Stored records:
= = = = =

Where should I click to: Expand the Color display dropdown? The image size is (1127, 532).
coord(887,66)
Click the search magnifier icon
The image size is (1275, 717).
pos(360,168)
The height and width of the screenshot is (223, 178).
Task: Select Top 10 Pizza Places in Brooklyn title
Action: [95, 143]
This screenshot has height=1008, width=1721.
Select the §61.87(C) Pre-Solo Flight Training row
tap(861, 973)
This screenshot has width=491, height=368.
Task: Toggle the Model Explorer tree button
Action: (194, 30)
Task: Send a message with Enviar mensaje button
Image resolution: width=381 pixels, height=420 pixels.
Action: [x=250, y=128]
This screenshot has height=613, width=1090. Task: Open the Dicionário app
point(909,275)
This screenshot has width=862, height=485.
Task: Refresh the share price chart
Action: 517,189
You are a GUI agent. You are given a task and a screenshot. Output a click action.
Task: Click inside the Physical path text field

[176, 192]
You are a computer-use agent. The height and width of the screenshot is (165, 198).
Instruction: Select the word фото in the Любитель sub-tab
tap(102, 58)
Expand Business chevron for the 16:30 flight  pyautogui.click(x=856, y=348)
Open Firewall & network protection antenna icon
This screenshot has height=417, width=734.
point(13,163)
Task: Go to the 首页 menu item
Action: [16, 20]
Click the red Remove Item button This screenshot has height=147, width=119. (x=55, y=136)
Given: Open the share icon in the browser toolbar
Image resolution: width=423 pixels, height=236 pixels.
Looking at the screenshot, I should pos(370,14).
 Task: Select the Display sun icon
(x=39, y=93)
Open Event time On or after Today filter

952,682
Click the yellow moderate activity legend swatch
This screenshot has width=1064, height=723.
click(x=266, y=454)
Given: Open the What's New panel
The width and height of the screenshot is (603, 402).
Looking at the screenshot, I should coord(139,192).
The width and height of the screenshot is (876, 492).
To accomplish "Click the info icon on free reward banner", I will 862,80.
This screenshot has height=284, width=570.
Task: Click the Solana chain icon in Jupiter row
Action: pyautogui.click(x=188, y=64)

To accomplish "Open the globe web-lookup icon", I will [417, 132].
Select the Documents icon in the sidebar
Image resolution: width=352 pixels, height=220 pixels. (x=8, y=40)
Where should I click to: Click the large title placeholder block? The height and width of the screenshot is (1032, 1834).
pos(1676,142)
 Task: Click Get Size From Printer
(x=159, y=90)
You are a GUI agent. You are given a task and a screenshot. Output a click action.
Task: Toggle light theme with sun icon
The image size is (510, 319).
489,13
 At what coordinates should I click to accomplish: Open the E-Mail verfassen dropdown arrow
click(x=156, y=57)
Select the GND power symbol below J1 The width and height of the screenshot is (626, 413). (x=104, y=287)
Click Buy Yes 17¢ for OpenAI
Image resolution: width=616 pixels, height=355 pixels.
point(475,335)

= = = = =

Print each line of the records above word for word, without changing anything.

Where should I click to: Expand the Color display dropdown? The image size is (1127, 532).
coord(887,66)
Click the search magnifier icon
The image size is (1275, 717).
pos(360,168)
The height and width of the screenshot is (223, 178).
Task: Select Top 10 Pizza Places in Brooklyn title
Action: [95, 143]
This screenshot has height=1008, width=1721.
Select the §61.87(C) Pre-Solo Flight Training row
tap(861, 973)
This screenshot has width=491, height=368.
Task: Toggle the Model Explorer tree button
Action: (194, 30)
Task: Send a message with Enviar mensaje button
Image resolution: width=381 pixels, height=420 pixels.
Action: [x=250, y=128]
This screenshot has height=613, width=1090. Task: Open the Dicionário app
point(909,275)
This screenshot has width=862, height=485.
Task: Refresh the share price chart
Action: 517,189
You are a GUI agent. You are given a task and a screenshot. Output a click action.
Task: Click inside the Physical path text field

[176, 192]
You are a computer-use agent. The height and width of the screenshot is (165, 198).
Instruction: Select the word фото in the Любитель sub-tab
tap(102, 58)
Expand Business chevron for the 16:30 flight  pyautogui.click(x=856, y=348)
Open Firewall & network protection antenna icon
This screenshot has height=417, width=734.
point(13,163)
Task: Go to the 首页 menu item
Action: [16, 20]
Click the red Remove Item button This screenshot has height=147, width=119. (x=55, y=136)
Given: Open the share icon in the browser toolbar
Image resolution: width=423 pixels, height=236 pixels.
Looking at the screenshot, I should pos(370,14).
 Task: Select the Display sun icon
(x=39, y=93)
Open Event time On or after Today filter

952,682
Click the yellow moderate activity legend swatch
This screenshot has width=1064, height=723.
click(x=266, y=454)
Given: Open the What's New panel
The width and height of the screenshot is (603, 402).
Looking at the screenshot, I should coord(139,192).
The width and height of the screenshot is (876, 492).
To accomplish "Click the info icon on free reward banner", I will 862,80.
This screenshot has height=284, width=570.
Task: Click the Solana chain icon in Jupiter row
Action: pyautogui.click(x=188, y=64)

To accomplish "Open the globe web-lookup icon", I will [417, 132].
Select the Documents icon in the sidebar
Image resolution: width=352 pixels, height=220 pixels. (x=8, y=40)
Where should I click to: Click the large title placeholder block? The height and width of the screenshot is (1032, 1834).
pos(1676,142)
 Task: Click Get Size From Printer
(x=159, y=90)
You are a GUI agent. You are given a task and a screenshot. Output a click action.
Task: Toggle light theme with sun icon
The image size is (510, 319).
489,13
 At what coordinates should I click to accomplish: Open the E-Mail verfassen dropdown arrow
click(x=156, y=57)
Select the GND power symbol below J1 The width and height of the screenshot is (626, 413). (x=104, y=287)
Click Buy Yes 17¢ for OpenAI
Image resolution: width=616 pixels, height=355 pixels.
point(475,335)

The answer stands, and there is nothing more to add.